Społeczeństwo

Jest jedynym dzieckiem w Polsce z tą chorobą. Oskar potrzebuje pomocy i wsparcia

Jest jedynym dzieckiem w Polsce z tą chorobą. Oskar potrzebuje pomocy i wsparcia

Ma 13 miesięcy, a niespełna 2 spędził w domu w którym wszyscy na niego czekają. Oskar Blak z Sułkowic jest jedynym dzieckiem w Polsce z  tak rzadką chorobą i 5 na świecie. Jedna ze zbiórek na jego leczenie już w niedzielę w Sułkowicach

Jak mówią rodzice, zbierane fundusze będą przeznaczone na pokrycie kosztów rehabilitacji oraz prawdopodobnego wyjazdu do Kliniki w Niemczech. - Obecnie czekamy na poprawę stanu Oskara - piszą.

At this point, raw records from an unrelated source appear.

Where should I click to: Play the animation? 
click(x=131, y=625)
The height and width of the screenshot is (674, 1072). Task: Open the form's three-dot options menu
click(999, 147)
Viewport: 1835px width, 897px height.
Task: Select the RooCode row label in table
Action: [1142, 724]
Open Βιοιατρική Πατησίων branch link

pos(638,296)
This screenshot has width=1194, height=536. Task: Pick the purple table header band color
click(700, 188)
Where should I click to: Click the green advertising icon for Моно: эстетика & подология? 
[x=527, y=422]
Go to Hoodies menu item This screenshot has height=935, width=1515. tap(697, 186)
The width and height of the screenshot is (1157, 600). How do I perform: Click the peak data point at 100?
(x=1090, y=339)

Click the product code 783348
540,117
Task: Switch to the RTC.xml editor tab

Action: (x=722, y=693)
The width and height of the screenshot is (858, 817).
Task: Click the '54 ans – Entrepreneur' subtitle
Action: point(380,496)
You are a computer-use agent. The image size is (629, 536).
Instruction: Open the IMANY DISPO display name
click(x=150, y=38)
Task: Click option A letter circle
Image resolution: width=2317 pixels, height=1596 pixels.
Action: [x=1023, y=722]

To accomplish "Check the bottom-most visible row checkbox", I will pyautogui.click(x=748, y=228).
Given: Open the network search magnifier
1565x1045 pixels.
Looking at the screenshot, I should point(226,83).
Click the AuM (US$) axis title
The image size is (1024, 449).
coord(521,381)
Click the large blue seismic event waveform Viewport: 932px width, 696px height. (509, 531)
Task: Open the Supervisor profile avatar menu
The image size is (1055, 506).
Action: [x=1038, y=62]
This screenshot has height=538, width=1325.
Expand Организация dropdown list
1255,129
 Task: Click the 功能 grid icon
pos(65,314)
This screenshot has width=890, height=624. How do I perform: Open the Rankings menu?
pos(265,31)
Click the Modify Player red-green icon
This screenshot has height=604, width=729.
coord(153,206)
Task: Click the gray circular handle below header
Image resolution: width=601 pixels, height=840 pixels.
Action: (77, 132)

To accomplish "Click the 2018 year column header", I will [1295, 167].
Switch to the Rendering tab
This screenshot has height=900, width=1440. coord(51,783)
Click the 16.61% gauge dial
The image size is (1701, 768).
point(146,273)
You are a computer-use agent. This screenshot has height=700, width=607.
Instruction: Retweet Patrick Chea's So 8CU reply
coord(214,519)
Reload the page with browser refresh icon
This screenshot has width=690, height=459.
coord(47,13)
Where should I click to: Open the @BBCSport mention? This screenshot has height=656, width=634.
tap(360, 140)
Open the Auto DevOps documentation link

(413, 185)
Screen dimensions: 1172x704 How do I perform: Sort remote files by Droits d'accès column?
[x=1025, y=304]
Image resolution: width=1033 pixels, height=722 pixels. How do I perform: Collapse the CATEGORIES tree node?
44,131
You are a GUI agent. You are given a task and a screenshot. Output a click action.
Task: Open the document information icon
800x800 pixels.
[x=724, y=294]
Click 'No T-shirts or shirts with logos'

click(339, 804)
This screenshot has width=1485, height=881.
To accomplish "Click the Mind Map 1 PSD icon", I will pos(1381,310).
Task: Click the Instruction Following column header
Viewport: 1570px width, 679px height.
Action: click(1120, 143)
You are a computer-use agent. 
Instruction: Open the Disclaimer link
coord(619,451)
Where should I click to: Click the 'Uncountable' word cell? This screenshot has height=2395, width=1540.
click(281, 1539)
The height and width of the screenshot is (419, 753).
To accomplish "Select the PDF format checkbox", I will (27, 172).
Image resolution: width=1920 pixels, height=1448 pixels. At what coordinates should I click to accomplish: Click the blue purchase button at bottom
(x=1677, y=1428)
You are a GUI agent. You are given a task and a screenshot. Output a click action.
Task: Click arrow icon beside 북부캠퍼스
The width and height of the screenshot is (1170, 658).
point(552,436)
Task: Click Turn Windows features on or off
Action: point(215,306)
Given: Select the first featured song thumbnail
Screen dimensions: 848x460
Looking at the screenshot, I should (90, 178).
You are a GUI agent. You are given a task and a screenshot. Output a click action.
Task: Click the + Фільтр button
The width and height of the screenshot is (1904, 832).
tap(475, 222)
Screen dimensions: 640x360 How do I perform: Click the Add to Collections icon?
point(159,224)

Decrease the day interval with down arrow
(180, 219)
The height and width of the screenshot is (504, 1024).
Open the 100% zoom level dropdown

- Kochani, pomóc może nam każdy Wasz. Z czym zmaga się nasz syn? To encefalopatia padaczkowa z całkowitą demielinizacją mózgu, uszkodzony gen SLC25A12, niedobór mitochondrialnego nośnika 1 asparaginianu-glutaminianu. Jak by to nie brzmiało, to jest to bardzo tajemnicza choroba, przez którą Oskarek nie czerpie energii z cukrów. Towarzyszą mu częste ataki padaczki, ataki bezdechu trwające nawet 1,5 h. Nie ma możliwości na budowę mięśni , czasami brak sił na przełykanie pokarmów. I wiele wiele innych - wyjaśniają rodzice.

- Pomyślcie o tym pokoiku, który stoi pusty. Pomóżmy Mu tam wrócić. On tak dzielnie walczy. Dziękujemy Wam za pomoc, jedyną nadzieją jesteście Wy - dodają.

Rodzice Oskara Blaka: Trwa kolejna walka o życie naszego synka. Umieramy ze strachu, w poczuciu ogromnej bezradności... To już kolejny miesiąc, który spędzamy w szpitalu w Rzeszowie. Dziś miała zostać podana Oskarkowi dieta ketogeniczna. Niestety, bardzo mocne ostatnio ataki padaczki uniemożliwiły to... Nasz synek został przewieziony na blok operacyjny. Zostało wykonane wkłucie centralne do tętnicy szyjnej, by można było w tej sposób podawać leki. A jest ich mnóstwo... Kolejnym, ogromnym zmartwieniem jest dla nas liczba klinik, które odmawiają przyjęcia naszego synka. Jego choroba jest zbyt rzadka, nikt nie umie jej leczyć... Wciąż szukamy.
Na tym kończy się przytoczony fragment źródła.